=== SUPPLIED ENTRIES ===
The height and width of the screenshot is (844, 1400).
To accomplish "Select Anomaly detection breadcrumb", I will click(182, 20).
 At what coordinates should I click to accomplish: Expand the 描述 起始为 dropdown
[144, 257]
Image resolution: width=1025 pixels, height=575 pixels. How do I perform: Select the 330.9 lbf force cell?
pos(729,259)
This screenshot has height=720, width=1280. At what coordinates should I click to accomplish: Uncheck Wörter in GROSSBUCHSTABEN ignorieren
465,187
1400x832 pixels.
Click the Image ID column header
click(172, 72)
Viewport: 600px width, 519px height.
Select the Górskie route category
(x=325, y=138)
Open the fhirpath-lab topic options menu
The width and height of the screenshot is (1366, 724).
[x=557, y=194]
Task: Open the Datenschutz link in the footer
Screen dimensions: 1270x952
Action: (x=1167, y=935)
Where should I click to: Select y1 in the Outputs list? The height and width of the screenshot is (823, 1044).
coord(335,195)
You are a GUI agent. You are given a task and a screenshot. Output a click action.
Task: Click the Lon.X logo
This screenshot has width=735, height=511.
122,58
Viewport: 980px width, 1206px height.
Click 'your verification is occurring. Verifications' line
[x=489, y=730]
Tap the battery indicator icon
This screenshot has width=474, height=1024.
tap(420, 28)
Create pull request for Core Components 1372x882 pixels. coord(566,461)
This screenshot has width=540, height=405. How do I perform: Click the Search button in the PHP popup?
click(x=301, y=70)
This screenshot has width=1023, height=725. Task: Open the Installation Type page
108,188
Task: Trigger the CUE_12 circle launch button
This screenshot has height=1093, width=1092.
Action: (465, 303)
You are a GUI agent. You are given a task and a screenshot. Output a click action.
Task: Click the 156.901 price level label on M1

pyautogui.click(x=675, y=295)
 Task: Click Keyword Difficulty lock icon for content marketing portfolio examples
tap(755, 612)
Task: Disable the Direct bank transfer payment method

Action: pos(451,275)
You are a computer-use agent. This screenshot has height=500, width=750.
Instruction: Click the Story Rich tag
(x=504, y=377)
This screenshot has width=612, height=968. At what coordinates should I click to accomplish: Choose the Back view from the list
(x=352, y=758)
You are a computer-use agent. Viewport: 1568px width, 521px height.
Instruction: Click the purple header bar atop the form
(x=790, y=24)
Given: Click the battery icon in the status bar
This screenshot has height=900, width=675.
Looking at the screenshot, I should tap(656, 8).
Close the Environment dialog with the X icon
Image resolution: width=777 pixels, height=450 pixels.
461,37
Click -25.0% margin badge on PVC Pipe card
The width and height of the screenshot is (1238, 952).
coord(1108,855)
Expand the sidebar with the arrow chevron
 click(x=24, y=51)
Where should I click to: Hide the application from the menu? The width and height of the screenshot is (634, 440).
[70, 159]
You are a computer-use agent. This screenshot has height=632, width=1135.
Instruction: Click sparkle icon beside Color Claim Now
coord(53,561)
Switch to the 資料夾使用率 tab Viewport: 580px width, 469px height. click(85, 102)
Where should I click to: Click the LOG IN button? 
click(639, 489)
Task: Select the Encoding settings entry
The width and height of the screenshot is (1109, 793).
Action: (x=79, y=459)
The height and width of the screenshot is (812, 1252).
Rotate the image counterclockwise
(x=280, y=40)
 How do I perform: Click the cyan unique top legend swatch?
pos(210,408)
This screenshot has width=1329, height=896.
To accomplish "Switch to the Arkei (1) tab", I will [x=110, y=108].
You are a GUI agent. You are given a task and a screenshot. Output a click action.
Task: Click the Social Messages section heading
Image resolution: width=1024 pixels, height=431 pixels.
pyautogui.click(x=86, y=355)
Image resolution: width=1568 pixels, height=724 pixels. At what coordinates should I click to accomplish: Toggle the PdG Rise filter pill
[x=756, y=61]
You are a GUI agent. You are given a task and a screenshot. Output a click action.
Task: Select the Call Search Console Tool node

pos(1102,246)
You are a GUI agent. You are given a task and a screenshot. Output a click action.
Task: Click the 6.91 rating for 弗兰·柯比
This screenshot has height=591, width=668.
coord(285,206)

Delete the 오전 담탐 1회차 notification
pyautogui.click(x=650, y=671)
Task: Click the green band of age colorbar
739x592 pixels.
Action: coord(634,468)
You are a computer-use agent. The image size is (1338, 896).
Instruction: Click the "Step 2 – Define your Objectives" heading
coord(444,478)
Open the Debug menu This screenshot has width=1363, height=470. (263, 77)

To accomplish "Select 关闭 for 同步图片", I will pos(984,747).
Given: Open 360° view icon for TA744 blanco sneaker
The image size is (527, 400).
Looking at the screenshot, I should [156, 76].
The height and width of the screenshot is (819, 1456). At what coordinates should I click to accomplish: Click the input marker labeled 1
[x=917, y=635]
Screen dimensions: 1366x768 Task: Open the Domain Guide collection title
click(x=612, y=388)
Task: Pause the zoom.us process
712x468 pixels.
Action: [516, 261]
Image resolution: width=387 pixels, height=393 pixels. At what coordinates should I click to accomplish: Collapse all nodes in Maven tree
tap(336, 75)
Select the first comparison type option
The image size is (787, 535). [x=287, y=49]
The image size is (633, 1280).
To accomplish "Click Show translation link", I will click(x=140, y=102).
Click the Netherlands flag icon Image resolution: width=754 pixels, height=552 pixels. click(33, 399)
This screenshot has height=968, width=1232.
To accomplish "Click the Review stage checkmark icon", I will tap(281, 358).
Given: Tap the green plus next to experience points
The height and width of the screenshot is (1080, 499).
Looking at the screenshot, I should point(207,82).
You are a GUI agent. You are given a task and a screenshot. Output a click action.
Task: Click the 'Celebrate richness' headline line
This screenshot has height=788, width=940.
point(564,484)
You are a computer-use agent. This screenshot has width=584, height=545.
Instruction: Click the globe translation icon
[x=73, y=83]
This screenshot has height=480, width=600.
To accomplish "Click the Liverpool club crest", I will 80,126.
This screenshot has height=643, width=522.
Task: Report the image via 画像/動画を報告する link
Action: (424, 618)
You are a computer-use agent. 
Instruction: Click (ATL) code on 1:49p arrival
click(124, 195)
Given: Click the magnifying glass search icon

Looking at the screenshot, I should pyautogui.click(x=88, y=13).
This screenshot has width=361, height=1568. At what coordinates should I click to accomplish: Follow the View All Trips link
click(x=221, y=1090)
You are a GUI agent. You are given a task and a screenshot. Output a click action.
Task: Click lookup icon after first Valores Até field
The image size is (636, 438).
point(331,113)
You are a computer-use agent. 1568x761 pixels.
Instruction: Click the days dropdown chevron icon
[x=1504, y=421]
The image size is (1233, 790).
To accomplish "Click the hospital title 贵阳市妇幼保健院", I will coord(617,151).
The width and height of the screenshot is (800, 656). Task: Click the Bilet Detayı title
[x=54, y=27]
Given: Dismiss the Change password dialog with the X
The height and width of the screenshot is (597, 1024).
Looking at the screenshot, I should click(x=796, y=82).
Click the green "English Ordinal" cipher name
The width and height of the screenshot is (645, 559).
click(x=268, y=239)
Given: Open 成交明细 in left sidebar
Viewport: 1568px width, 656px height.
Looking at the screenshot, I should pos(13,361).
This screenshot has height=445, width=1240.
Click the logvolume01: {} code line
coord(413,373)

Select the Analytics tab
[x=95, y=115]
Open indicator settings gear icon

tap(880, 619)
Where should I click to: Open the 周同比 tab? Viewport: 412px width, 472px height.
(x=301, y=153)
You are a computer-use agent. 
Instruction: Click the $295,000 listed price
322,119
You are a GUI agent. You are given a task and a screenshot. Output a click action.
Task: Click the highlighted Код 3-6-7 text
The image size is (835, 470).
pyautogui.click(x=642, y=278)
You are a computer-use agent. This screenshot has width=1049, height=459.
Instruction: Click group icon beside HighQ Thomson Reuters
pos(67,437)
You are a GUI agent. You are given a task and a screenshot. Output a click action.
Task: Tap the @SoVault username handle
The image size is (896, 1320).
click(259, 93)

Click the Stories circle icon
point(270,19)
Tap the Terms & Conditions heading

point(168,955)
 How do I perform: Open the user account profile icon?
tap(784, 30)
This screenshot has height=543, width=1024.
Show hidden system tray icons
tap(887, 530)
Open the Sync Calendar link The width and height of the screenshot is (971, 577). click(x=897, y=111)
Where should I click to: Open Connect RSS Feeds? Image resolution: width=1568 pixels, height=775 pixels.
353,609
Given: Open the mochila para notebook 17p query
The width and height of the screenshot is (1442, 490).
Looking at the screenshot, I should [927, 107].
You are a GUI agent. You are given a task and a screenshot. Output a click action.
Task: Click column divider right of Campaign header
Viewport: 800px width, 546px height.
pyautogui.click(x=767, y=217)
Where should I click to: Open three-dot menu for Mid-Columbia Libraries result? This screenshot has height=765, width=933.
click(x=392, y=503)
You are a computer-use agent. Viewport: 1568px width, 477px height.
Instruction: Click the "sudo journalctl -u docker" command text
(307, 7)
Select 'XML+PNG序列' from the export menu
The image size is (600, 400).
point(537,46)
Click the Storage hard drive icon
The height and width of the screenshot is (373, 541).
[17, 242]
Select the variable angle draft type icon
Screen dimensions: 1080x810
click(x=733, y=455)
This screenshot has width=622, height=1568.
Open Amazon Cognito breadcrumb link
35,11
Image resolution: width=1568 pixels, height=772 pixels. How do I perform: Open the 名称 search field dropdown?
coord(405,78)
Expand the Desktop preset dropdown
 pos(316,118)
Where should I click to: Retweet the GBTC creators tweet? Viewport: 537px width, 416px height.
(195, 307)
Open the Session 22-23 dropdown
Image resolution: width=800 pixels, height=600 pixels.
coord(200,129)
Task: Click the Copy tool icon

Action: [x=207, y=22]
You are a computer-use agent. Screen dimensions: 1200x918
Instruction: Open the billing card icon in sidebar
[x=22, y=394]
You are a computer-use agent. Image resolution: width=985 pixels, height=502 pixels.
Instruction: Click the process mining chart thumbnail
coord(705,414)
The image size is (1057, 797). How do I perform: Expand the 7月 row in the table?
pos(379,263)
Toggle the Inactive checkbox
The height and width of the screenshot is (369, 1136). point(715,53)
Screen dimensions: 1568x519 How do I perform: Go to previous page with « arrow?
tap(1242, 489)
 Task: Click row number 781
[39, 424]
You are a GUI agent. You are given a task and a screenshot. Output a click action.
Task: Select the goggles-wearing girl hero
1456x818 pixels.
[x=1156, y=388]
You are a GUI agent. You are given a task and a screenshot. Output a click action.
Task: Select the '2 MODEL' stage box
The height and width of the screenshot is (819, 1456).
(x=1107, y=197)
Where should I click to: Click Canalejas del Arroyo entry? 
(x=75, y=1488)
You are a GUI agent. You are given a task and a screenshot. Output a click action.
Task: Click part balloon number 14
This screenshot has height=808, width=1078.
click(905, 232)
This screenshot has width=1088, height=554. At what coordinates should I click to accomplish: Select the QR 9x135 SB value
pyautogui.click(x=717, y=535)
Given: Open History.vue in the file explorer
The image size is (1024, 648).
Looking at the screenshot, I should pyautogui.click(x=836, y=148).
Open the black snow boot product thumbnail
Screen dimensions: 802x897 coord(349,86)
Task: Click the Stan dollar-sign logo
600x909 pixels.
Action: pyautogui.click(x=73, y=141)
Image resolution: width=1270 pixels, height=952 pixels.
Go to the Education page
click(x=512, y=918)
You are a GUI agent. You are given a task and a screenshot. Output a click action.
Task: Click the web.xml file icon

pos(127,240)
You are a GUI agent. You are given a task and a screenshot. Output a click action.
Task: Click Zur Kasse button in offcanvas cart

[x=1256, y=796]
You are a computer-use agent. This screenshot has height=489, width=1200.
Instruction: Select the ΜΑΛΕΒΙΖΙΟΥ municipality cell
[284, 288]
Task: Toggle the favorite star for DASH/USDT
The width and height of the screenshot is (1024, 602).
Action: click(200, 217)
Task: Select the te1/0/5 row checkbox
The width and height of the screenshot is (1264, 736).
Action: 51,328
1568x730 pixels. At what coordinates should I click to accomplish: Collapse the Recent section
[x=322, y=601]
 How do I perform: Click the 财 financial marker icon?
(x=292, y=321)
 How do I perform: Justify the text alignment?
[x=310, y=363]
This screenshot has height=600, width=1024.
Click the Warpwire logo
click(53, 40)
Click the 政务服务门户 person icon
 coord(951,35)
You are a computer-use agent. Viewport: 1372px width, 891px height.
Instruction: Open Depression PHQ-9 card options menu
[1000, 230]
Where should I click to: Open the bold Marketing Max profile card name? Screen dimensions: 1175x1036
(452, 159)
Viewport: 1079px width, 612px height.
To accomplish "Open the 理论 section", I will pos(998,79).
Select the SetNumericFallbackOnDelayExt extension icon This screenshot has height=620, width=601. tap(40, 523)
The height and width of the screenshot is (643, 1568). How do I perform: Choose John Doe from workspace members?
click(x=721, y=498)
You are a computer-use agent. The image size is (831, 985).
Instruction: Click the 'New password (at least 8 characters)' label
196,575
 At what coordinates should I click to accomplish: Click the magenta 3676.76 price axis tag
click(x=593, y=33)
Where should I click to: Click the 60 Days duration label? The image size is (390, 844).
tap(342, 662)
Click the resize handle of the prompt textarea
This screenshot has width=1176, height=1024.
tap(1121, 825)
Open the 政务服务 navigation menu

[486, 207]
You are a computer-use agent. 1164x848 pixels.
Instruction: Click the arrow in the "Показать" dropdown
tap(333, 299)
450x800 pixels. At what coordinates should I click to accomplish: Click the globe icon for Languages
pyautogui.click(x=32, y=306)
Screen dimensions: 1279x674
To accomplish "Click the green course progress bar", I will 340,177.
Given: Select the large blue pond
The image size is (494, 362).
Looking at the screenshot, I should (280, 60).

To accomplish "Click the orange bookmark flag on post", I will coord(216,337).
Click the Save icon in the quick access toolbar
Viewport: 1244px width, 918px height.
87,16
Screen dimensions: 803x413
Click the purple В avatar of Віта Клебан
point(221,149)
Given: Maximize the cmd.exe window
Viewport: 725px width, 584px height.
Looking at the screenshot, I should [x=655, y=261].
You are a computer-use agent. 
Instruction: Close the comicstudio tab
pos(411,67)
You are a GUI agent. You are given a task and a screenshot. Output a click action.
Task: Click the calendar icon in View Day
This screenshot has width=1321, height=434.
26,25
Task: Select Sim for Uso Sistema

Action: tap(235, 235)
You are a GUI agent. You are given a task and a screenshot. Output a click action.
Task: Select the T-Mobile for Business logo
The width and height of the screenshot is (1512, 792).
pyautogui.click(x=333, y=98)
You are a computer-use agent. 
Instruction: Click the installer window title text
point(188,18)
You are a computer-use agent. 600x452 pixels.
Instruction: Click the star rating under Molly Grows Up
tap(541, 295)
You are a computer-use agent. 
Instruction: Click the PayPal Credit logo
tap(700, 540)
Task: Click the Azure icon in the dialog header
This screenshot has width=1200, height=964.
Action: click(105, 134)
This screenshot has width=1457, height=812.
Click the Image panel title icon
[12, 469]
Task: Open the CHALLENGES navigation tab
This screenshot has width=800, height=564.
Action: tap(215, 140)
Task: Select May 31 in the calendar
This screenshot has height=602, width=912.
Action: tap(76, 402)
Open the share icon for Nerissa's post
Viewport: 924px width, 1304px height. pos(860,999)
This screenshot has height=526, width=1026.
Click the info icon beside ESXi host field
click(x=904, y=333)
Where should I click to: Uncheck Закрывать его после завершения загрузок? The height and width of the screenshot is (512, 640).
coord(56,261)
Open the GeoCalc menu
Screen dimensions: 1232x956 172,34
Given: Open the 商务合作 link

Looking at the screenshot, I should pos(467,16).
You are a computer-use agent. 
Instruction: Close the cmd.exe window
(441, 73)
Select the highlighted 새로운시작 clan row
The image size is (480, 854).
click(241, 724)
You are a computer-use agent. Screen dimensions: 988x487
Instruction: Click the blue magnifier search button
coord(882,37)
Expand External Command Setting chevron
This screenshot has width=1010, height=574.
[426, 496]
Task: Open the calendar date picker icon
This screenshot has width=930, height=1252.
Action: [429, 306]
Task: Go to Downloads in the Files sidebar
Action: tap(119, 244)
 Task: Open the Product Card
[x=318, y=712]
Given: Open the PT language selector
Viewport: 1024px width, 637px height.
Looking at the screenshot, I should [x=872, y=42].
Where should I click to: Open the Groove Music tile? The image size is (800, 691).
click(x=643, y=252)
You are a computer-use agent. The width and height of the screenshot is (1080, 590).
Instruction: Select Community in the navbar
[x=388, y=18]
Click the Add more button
===
WORK REQUEST:
In the records above, some lines may contain the word "stage"; copy every one of them.

YOUR RESPONSE:
To accomplish "Click the Review stage checkmark icon", I will tap(281, 358).
Task: Select the '2 MODEL' stage box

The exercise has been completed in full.